What about the hospital?
Hospitals and health systems were late comers to the enterprise technology game, even to client-server. In the 2000’s and 2010’s, mostly in response to the HITECH Act, hospitals added electronic medical records to their other information systems. The majority of these were client-server based and enterprise-specific. Even if they are cloud-based, they tend to be hosted in the private cloud environment of the dominant vendors like Epic and Cerner. Of the major EMR vendors only Athenahealth had an explicit cloud-only strategy, and its influence has been largely limited to revenue cycle management on the outpatient side.
However, the hospital sector is likely to move towards the trend of using the cloud seen in other businesses.

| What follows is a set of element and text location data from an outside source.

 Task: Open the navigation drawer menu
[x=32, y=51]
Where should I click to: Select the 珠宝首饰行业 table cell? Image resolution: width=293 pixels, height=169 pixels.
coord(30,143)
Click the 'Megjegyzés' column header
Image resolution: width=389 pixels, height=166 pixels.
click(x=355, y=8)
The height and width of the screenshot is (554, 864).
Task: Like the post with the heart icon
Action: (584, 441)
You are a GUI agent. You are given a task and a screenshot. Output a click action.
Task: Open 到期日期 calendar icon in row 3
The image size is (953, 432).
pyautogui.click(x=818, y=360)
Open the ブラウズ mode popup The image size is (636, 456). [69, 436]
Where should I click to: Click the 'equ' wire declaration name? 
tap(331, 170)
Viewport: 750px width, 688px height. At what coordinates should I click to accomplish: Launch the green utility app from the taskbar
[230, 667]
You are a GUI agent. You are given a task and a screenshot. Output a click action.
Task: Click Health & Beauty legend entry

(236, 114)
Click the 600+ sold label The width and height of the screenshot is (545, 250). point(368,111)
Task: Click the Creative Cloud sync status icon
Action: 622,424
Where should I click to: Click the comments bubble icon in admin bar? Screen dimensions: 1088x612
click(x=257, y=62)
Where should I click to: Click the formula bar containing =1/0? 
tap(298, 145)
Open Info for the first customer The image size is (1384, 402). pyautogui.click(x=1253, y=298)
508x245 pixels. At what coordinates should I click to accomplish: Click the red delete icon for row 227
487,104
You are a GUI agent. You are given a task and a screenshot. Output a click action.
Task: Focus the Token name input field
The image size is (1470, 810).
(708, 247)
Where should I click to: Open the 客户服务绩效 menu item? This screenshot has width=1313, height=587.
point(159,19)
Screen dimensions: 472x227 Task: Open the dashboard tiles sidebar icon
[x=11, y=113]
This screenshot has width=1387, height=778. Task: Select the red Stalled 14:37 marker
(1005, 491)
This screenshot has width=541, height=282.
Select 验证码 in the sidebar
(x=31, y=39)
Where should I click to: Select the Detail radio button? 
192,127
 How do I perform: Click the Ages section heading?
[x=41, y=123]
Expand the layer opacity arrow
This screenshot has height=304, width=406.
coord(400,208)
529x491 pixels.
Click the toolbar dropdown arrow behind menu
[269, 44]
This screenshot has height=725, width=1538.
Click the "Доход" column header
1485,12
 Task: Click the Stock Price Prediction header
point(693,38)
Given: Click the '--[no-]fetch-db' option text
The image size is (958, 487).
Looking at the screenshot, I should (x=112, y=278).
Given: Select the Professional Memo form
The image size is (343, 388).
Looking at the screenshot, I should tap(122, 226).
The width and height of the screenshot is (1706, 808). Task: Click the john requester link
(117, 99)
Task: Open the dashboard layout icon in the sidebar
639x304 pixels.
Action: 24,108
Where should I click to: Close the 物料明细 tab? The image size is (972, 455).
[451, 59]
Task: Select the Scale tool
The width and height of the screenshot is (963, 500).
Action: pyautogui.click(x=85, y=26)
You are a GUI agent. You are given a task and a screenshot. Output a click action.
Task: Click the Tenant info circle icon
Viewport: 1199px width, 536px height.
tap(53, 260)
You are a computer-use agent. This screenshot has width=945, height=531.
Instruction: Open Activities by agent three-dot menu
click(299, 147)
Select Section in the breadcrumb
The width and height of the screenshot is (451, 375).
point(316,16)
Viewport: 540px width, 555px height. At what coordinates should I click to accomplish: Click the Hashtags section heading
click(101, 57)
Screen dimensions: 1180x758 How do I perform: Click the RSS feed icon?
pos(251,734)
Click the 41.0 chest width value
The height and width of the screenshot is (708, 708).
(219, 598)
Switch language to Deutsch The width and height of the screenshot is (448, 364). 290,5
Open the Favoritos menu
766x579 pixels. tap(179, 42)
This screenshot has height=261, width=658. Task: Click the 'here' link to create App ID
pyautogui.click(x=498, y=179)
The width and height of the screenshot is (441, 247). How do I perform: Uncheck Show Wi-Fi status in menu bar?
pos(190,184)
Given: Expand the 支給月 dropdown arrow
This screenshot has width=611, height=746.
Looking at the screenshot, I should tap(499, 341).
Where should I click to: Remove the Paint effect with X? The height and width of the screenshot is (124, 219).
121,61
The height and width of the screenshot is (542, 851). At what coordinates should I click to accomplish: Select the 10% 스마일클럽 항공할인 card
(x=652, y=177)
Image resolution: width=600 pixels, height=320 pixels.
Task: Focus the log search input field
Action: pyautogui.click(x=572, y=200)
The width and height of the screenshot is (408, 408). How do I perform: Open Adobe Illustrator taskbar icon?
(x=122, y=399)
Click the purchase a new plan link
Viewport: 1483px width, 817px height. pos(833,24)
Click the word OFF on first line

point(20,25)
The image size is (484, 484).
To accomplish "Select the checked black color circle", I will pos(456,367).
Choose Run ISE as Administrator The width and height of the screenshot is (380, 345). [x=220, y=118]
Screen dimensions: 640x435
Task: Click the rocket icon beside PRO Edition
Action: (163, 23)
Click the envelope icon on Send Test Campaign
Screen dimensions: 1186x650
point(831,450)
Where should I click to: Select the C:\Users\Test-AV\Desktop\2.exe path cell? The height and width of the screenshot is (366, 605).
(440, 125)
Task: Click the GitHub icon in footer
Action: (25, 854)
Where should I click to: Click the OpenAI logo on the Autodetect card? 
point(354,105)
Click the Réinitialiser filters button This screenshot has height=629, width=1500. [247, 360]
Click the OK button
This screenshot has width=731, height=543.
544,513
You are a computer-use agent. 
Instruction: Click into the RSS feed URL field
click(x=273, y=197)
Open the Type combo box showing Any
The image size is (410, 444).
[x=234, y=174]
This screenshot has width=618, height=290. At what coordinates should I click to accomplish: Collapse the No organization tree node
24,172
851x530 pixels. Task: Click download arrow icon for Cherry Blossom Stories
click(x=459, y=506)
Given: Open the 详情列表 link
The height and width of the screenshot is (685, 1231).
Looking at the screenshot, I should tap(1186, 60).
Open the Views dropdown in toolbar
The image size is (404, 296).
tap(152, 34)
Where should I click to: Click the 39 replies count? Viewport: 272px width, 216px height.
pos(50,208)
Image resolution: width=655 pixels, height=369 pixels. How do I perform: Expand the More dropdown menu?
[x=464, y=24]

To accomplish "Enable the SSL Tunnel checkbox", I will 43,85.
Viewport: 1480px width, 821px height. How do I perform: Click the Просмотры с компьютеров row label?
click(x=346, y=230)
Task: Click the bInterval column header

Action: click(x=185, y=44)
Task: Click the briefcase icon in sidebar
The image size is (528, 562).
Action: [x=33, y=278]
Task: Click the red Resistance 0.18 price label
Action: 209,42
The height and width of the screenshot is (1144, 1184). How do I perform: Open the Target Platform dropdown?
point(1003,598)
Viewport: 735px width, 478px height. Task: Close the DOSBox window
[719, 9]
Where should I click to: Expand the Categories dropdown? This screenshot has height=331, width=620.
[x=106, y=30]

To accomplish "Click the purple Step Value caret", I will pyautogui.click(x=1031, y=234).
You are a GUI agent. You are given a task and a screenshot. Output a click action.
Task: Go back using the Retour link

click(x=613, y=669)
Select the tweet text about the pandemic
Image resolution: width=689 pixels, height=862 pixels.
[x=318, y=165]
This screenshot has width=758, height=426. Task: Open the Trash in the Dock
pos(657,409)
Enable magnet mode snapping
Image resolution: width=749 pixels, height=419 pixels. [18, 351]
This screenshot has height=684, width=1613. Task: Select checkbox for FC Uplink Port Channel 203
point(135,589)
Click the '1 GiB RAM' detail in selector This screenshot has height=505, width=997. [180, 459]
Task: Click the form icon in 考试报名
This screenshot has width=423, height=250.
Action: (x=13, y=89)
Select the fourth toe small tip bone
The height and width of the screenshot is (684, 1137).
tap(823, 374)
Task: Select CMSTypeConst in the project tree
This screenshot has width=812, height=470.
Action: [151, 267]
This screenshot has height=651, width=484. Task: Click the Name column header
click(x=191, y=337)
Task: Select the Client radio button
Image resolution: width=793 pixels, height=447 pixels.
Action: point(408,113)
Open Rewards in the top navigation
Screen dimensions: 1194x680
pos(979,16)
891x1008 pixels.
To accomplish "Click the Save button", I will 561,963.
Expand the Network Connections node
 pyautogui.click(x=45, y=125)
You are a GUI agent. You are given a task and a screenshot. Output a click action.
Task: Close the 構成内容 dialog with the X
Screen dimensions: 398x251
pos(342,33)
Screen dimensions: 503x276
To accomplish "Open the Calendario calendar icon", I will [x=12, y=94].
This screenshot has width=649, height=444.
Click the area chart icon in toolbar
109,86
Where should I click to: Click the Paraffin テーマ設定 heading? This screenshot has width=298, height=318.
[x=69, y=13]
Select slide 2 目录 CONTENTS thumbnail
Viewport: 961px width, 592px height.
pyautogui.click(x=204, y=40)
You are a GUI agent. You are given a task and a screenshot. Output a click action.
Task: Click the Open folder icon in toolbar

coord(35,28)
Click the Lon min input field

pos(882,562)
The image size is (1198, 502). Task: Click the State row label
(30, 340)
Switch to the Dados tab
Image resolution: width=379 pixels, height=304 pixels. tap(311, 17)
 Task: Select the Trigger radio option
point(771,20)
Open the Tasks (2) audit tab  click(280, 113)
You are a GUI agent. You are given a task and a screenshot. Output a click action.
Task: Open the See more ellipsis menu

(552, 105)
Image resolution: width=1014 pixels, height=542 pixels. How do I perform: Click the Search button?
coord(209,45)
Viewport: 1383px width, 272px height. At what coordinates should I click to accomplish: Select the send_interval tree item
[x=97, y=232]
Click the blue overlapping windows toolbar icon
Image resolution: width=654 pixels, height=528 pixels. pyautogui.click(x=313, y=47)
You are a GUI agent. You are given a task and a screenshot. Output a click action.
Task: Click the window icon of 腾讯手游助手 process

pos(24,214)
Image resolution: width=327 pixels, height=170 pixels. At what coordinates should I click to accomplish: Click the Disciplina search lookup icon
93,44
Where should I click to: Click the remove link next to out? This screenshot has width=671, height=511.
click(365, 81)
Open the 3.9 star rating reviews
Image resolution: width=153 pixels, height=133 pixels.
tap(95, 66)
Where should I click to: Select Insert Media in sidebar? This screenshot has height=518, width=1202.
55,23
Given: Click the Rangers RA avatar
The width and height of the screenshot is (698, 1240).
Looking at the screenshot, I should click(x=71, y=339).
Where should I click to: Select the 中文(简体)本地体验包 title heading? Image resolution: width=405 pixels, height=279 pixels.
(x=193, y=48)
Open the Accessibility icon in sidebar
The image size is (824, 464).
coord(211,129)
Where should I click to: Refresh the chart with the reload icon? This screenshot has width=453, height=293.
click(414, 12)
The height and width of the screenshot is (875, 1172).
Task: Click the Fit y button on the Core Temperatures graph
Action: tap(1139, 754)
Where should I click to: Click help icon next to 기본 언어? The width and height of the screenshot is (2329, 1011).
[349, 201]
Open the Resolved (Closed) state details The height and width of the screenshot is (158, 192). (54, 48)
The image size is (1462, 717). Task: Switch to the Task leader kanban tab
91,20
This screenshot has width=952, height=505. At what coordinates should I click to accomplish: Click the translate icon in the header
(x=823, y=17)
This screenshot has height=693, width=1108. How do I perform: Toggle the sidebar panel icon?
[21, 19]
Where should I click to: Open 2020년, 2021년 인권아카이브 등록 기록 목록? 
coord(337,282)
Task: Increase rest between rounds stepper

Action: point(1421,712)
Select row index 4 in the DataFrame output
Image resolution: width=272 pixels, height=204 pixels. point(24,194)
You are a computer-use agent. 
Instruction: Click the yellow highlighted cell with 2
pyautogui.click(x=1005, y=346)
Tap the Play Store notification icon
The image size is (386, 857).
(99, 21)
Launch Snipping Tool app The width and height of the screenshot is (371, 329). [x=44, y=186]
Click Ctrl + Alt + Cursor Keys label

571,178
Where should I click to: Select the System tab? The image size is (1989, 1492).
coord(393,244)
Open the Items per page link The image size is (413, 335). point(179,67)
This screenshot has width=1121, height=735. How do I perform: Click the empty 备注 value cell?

Current technology vendors including Epic and Cerner are beginning to open their systems, and at least moving to private cloud, while another large vendor, Allscripts, has put most of its technology onto Microsoft’s public cloud (Azure). In addition, all the major EMR vendors have adopted the FHIR standard and SMART on FHIR protocols which make it much easier to move data between different applications and to give users a choice of tools, many of which are hosted on the cloud. These standards, as well as products from newer breeds of middleware brokers such as Redox and Sansoro, are allowing smaller companies to develop and sell workflow tools to providers, clinicians and patients.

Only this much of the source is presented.